Closed jrodrigu-canonical closed 2 weeks ago
How do we differentiate between (1) "an instance was shutdown gracefully" and (2) "an instance wasn't supposed to be up but died"? If that's not possible, it's probably better to keep this as is.
(For the latter case, it probably makes sense to keep it as CRITICAL anyway.)
Hi Pon, as discussed in MM, maybe we could retrieve the status of the VM where the port is attached to? (e.g. openstack server show <id>
)
There should be a different value in the status fields that points to the reason why the VM is down (OS-EXT-STS:power_state, OS-EXT-STS:task_state, OS-EXT-STS:vm_state, ...)

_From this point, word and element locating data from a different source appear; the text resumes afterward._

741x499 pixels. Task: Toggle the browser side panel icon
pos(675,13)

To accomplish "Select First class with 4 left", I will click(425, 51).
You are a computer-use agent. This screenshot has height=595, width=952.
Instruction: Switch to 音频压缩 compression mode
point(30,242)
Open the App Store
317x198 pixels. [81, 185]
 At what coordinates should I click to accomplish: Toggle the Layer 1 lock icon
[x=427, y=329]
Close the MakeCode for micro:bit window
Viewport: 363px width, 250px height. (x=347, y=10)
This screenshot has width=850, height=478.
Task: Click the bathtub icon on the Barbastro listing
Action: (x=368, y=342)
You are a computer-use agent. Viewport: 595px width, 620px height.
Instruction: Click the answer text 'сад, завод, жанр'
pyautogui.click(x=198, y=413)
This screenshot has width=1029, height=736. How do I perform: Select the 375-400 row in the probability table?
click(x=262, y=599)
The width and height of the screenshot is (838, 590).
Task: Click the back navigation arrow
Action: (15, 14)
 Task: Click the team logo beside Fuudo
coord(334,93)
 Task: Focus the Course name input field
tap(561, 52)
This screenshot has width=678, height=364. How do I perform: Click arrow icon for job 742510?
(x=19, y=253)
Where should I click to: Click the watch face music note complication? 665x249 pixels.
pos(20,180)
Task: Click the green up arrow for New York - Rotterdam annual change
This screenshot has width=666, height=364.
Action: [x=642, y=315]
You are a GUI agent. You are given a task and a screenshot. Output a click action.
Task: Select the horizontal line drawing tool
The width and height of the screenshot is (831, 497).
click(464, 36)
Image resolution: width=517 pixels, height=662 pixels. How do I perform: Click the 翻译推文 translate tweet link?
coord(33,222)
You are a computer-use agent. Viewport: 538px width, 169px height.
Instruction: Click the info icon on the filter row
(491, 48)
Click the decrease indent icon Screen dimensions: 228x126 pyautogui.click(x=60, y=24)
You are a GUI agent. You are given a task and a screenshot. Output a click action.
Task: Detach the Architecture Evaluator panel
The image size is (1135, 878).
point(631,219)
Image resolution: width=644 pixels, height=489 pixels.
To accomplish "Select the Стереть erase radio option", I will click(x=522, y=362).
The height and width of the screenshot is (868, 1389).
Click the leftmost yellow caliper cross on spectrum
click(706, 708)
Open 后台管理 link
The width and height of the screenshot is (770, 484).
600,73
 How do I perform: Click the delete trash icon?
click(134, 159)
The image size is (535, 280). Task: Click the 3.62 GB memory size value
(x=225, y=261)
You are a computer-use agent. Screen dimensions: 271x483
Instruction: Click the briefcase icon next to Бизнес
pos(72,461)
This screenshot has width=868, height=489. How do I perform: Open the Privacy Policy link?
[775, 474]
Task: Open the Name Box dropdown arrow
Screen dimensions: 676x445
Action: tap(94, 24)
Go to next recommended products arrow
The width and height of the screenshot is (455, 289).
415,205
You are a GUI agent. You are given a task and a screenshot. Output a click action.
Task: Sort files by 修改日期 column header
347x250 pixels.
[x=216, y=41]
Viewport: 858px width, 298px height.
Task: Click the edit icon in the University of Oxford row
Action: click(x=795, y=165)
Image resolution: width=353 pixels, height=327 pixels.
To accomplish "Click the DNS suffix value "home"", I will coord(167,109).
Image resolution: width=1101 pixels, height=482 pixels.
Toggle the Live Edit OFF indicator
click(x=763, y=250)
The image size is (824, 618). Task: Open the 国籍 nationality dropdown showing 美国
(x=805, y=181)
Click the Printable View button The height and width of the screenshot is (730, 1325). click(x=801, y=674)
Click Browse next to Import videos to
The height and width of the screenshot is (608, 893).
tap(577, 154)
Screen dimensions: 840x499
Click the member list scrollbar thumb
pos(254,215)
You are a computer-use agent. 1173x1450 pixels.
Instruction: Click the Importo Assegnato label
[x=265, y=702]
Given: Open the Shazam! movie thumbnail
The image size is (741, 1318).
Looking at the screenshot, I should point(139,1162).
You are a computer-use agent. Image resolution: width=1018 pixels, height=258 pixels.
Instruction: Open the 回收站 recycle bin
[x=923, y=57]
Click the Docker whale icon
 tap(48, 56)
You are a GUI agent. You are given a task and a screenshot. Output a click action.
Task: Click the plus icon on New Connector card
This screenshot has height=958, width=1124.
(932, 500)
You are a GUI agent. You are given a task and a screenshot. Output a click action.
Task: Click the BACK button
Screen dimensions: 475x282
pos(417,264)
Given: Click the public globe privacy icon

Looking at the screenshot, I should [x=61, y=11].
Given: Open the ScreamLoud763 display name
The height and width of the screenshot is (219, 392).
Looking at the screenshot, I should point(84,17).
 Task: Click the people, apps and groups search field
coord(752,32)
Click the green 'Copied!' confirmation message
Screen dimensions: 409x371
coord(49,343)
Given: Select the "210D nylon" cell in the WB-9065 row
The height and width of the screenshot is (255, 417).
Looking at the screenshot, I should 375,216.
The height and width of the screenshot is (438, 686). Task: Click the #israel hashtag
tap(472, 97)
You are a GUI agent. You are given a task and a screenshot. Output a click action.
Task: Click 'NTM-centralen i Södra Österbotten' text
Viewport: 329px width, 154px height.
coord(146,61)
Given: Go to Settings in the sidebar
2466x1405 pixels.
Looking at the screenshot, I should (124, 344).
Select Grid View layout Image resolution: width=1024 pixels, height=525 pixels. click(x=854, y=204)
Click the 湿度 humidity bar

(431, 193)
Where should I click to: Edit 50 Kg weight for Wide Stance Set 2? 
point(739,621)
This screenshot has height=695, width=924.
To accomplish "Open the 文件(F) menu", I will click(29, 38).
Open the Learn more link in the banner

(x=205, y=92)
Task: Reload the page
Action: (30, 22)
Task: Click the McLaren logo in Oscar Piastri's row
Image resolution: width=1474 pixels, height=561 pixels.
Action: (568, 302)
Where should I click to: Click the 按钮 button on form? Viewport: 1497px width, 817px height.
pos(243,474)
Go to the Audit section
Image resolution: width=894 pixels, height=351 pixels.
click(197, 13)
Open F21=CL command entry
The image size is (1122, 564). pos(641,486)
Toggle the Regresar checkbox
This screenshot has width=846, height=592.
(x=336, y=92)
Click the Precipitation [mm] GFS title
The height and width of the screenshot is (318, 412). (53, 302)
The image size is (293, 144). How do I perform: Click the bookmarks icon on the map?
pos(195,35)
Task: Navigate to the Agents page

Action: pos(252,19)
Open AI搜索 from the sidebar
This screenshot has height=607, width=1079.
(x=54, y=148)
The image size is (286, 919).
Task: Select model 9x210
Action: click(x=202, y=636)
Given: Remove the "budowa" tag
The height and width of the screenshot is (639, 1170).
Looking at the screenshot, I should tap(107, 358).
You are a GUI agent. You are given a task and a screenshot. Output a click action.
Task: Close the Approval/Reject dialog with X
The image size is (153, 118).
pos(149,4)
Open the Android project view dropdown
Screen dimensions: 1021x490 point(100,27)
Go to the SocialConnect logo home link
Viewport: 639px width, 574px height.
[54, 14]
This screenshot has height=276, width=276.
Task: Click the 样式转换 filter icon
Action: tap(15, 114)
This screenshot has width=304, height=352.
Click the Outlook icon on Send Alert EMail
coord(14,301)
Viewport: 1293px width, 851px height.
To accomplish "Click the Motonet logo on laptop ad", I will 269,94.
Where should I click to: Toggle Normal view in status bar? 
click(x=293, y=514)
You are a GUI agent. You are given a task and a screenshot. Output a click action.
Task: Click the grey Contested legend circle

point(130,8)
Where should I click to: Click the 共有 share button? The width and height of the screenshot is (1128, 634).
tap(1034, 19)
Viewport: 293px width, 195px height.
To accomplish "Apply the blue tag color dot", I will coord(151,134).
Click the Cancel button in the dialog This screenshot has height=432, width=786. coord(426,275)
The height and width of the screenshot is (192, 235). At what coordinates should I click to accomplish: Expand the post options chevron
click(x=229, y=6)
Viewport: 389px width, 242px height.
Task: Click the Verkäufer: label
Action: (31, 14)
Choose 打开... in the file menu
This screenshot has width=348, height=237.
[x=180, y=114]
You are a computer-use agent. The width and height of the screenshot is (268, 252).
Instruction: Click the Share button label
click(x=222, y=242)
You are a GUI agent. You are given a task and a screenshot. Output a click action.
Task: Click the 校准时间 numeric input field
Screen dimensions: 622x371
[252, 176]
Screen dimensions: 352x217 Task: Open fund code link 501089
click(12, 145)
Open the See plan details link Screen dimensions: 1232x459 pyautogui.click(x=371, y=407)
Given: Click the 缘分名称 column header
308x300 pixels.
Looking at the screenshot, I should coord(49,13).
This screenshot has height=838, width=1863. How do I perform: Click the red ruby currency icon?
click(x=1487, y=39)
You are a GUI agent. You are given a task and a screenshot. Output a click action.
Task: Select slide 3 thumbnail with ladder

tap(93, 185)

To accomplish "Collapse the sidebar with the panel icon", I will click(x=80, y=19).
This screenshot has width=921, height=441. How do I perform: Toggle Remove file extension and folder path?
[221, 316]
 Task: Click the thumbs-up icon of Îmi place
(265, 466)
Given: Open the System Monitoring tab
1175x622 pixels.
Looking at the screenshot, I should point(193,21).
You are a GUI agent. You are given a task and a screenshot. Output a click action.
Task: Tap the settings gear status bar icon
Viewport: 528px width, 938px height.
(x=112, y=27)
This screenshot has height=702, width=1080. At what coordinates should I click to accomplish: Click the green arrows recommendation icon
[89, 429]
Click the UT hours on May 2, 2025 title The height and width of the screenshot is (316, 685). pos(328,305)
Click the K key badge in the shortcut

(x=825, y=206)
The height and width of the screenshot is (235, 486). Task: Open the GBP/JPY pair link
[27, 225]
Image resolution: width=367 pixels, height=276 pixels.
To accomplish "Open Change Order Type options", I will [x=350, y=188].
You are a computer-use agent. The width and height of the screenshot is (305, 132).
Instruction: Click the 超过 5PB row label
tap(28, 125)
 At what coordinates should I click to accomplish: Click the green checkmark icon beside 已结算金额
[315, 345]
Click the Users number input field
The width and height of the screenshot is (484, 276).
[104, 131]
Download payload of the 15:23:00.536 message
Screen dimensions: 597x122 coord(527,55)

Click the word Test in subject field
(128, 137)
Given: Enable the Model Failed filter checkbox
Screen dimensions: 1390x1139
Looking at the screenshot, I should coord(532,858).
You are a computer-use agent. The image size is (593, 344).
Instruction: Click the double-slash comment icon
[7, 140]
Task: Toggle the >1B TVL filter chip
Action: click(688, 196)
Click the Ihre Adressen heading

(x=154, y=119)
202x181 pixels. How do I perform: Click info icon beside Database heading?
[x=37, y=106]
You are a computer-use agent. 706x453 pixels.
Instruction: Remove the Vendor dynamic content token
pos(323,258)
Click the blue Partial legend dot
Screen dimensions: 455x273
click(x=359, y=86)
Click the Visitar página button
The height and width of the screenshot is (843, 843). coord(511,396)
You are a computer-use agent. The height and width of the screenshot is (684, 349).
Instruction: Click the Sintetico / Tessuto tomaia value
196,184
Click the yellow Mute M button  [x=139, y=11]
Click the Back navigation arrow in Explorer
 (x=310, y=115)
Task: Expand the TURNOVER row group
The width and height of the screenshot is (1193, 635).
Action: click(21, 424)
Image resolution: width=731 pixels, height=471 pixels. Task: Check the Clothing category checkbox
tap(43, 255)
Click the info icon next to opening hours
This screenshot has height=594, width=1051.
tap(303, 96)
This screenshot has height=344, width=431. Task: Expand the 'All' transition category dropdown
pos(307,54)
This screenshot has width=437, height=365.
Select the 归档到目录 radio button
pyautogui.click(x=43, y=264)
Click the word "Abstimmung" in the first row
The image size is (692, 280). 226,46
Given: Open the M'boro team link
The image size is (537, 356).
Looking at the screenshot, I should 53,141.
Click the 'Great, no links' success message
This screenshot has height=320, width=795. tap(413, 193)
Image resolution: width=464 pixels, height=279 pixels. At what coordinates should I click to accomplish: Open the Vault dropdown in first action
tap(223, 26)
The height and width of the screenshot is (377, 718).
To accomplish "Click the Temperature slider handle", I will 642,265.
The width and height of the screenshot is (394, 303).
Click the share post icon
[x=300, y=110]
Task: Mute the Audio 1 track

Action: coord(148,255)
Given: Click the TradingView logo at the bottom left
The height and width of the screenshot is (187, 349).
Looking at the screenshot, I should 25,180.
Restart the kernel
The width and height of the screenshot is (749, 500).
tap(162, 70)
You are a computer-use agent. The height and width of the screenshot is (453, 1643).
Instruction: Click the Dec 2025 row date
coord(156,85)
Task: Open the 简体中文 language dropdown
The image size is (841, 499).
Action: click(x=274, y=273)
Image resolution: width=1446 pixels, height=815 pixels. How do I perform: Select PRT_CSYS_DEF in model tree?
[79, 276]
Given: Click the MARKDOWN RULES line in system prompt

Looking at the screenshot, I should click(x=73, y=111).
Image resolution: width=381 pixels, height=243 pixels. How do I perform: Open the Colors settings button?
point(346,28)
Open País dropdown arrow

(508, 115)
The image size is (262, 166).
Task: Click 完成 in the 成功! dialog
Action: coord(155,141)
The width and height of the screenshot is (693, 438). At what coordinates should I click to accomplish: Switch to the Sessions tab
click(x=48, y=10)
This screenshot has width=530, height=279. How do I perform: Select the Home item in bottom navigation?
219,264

Similarly to LP#2021509, when an instance is shut down, its allocated port in OVN will be DOWN, and a CRITICAL alert will be triggered by
check_ports.cfg
(/usr/local/lib/nagios/plugins/check_resources.py port --all
). The situation where an instance is shut down, and its allocated port is DOWN is common in day-to-day business, and should not be considered as CRITICAL. A WARNING alert would probably be more appropriate.This issue differs from the bugfix of LP#2021509, as in that bugfix the port.binding_vif_type must be "unbound":
while in the described situation, binding_vif_type is always set to "ovs", therefore, the port is not skipped and triggers the CRITICAL alert.